** Start TASK MATERIAL **

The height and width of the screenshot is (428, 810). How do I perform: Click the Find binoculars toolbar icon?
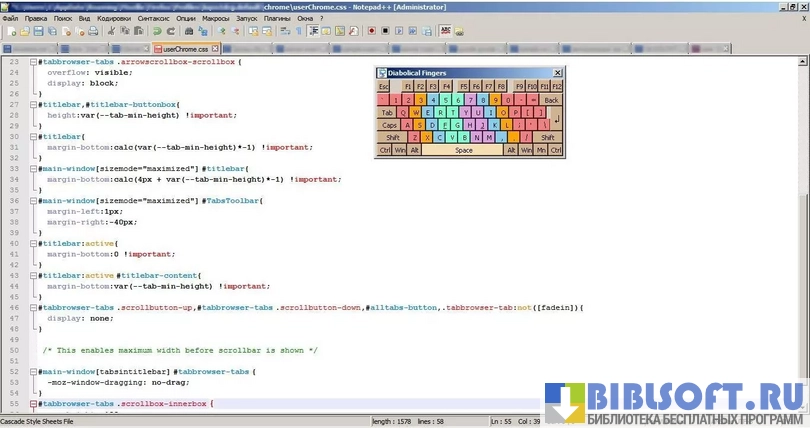190,31
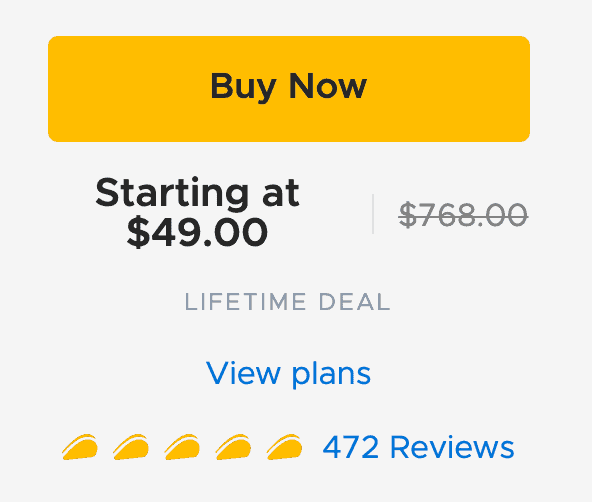
Task: Click the $49.00 amount under Starting at
Action: point(197,233)
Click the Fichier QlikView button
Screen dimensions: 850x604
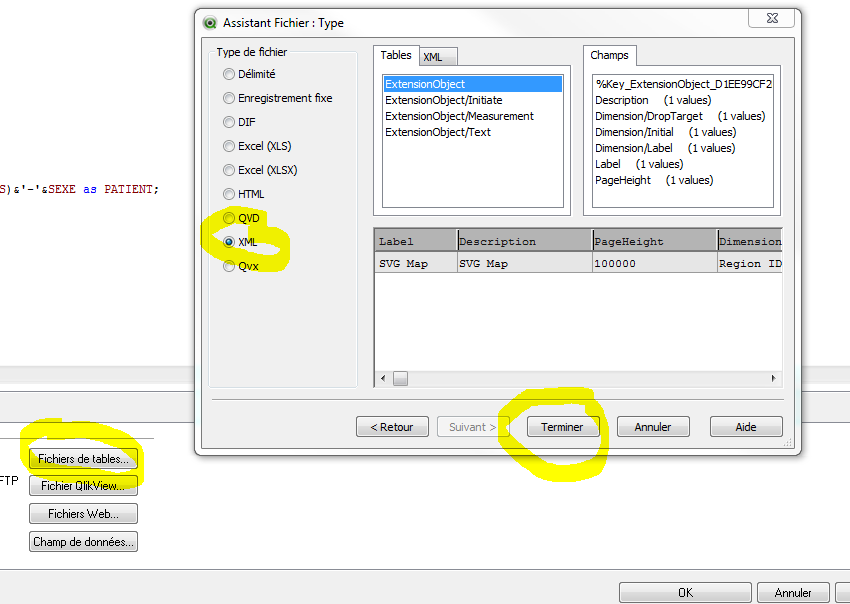(83, 486)
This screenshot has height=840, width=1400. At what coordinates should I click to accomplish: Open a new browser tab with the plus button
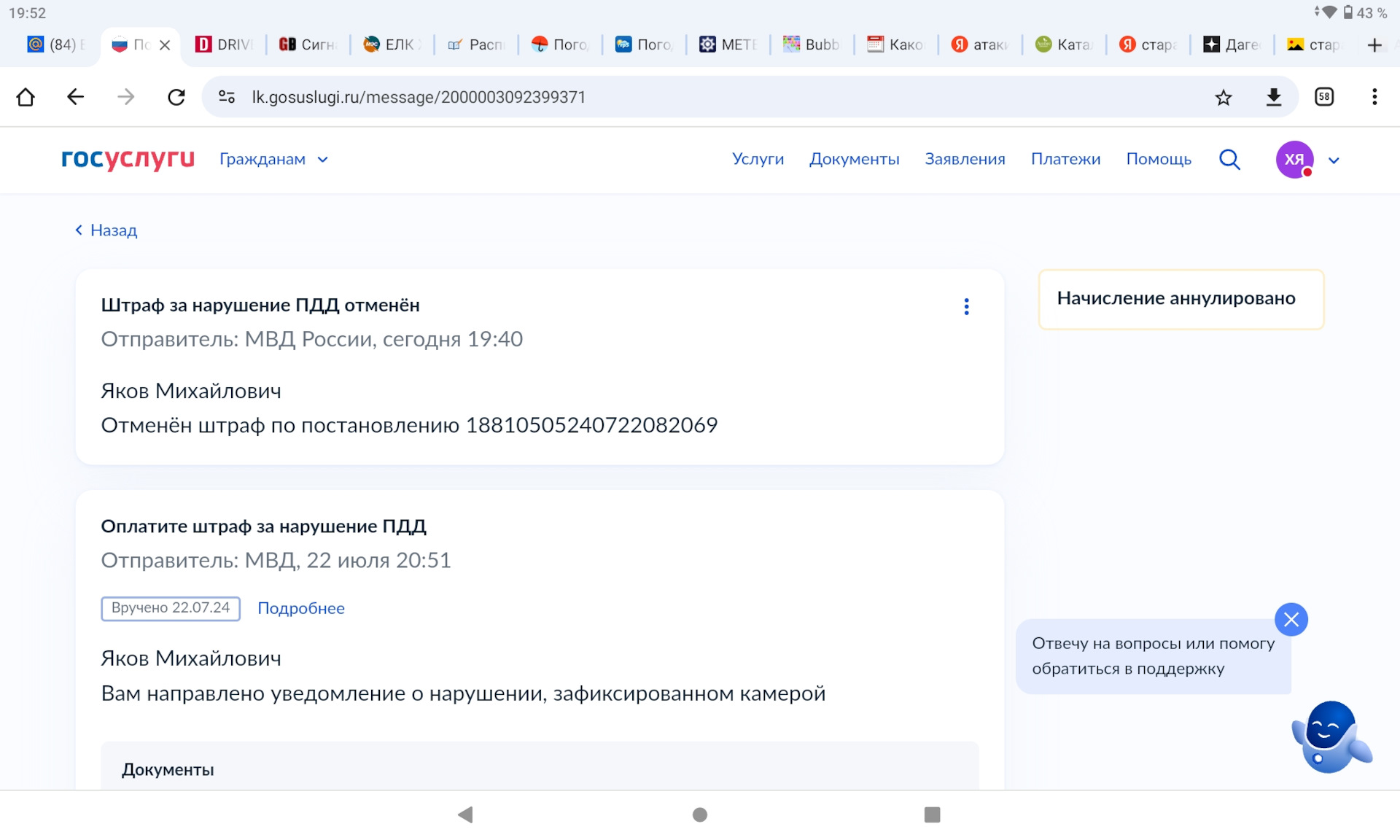coord(1374,45)
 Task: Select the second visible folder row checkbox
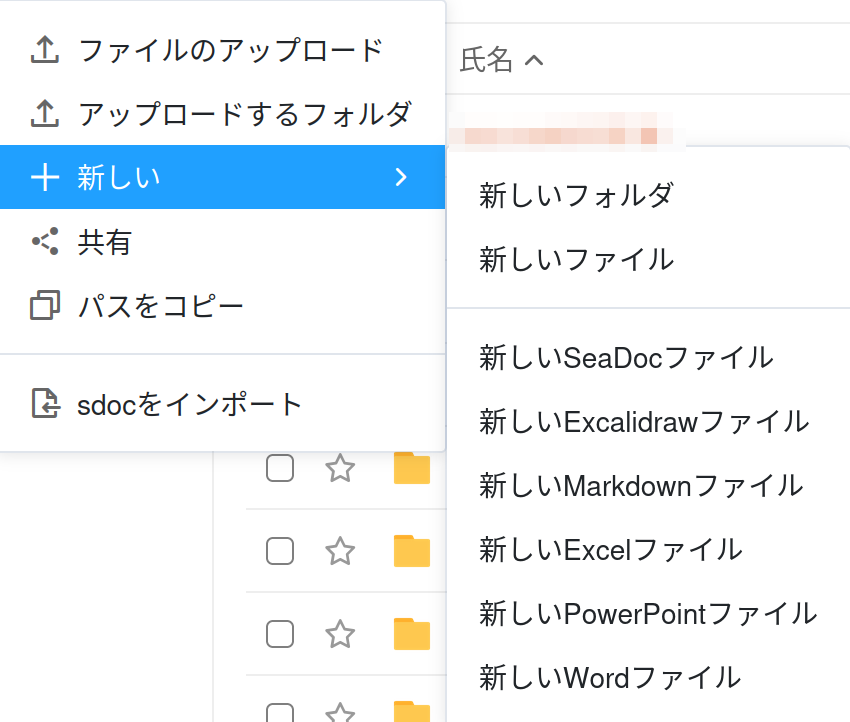(280, 551)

** End TASK MATERIAL **

### DIRECTIONS
Reproduce the entries from the line with "Task: Select the" up to and including the last line of the entries, replacing "second" with "third" and leaving everything else unchanged. Omit the pictures from your answer.

### COMPLETED TASK
 Task: Select the third visible folder row checkbox
(280, 551)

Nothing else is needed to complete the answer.